I asked for it, specifically to look at what we could do to try and prevent further incidents of lorries tipping over.

The first thing that needs to be said is that there is only so much that highway engineers can do.

There are factors beyond the control of highway engineers.

They have no control over how lorries are loaded, whether the vehicles have some fault, or they way they are driven.

We reviewed the incidents that have happened in recent years.

Amazingly, they aren’t recorded as “injury” incidents.

In every case, the driver seems to have escaped unhurt.

It is only good fortune that nobody else has been hurt.

The lorries have all tipped over at the same spot, completely crushing the safety barrier.

If pedestrians were walking along this pavement, there is a very high chance they would be crushed.

Two of the incidents involved a mechanical fault with the vehicle, one with the coupling of the trailer.

It was considered likely that loads shifting within the containers may also have been a factor in some of the incidents.

However, there have been no police prosecutions.

It might have been difficult because the containers are often sealed units and the driver has no way of knowing whether the load inside the container is secure.

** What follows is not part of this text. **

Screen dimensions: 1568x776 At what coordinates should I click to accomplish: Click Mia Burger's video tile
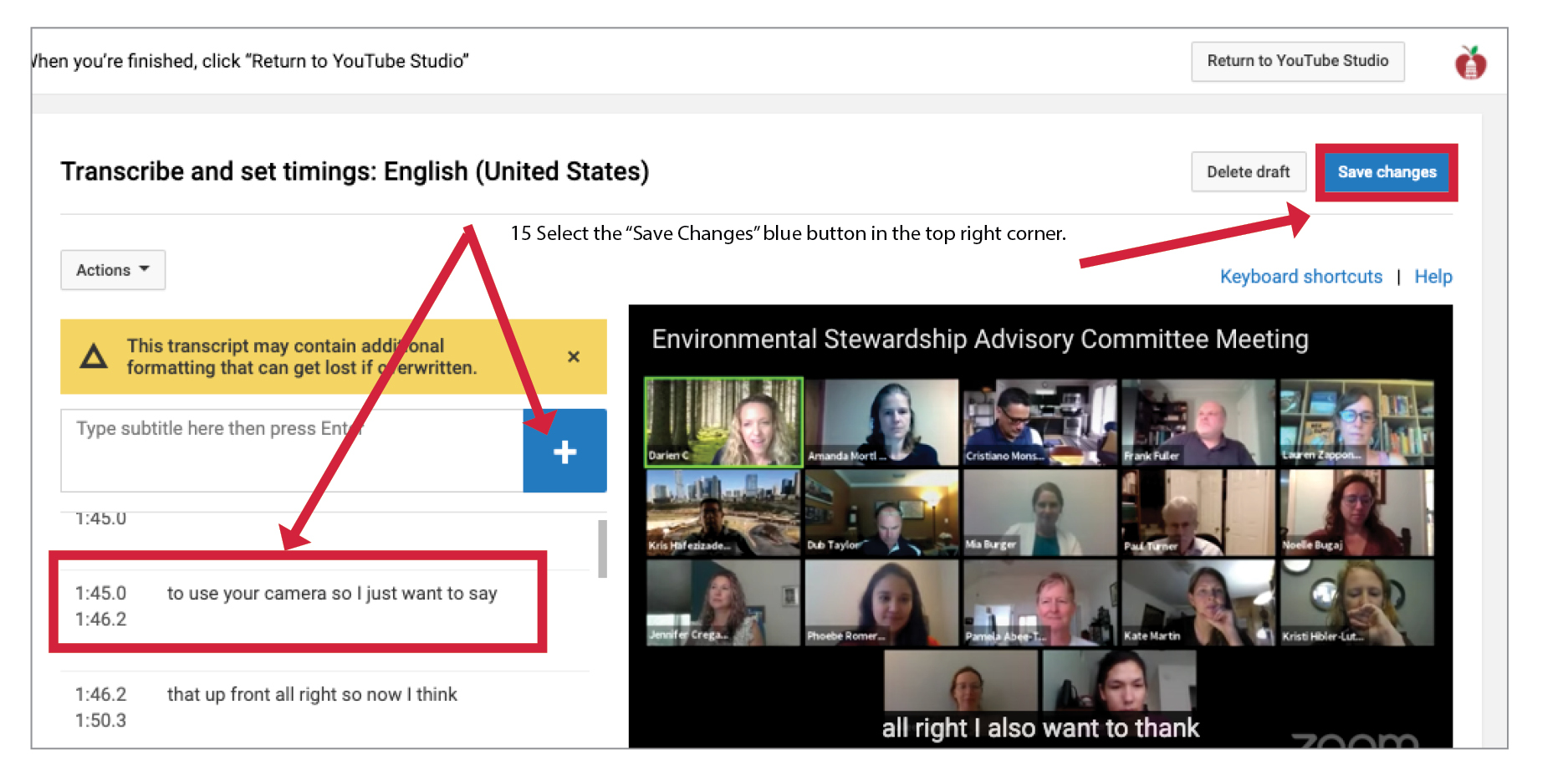coord(1039,512)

So, given the limitations, what could be done?

I am pleased to report that the officers have agreed to put up new signage on all approaches to the roundabout warning about the risk (with a visual indication of a lorry tipping).

They have also agreed to my suggestion that the pavement and barriers be moved further back from the roundabout.

There is room to do this.

The way this works is that the proposal is added to the District Transport Statement, which looks at schemes where there would be of benefit to public safety.

I think the fact that we have seen a series of incidents occurring in a similar way that could, in future, lead to a tragedy, makes this a strong contender when it comes to competing for funding.

HCC have also agreed to write to HGV operators, explaining what we are proposing to do and asking them to remind drivers about the importance of reducing speed when negotiating this roundabout and (as far as possible) taking into account the loads they are carrying and the security thereof.

One further thing, there is still a temporary speed restriction of 40 mph along the A35, heading west from Redbridge to Rushington roundabout.

However, this changes to 50 mph, as you get into Totton.

I would like to see this speed limit reduced all the way towards the roundabout – not just to improve safety at the roundabout itself, but for the pedestrian crossing outside the recreation ground.

The officers told me that they have to work in collaboration with Southampton City Council who are currently considering whether the temporary 40mph speed limit should be made permanent.

They are open minded about the suggestion of making it 40 mph limit to the roundabout and will consider this when a decision has been made by the city council.

If they do decide to recommend it, the matter will have to be the subject of a Traffic Regulation Order, inviting the public to approve or object to the proposal.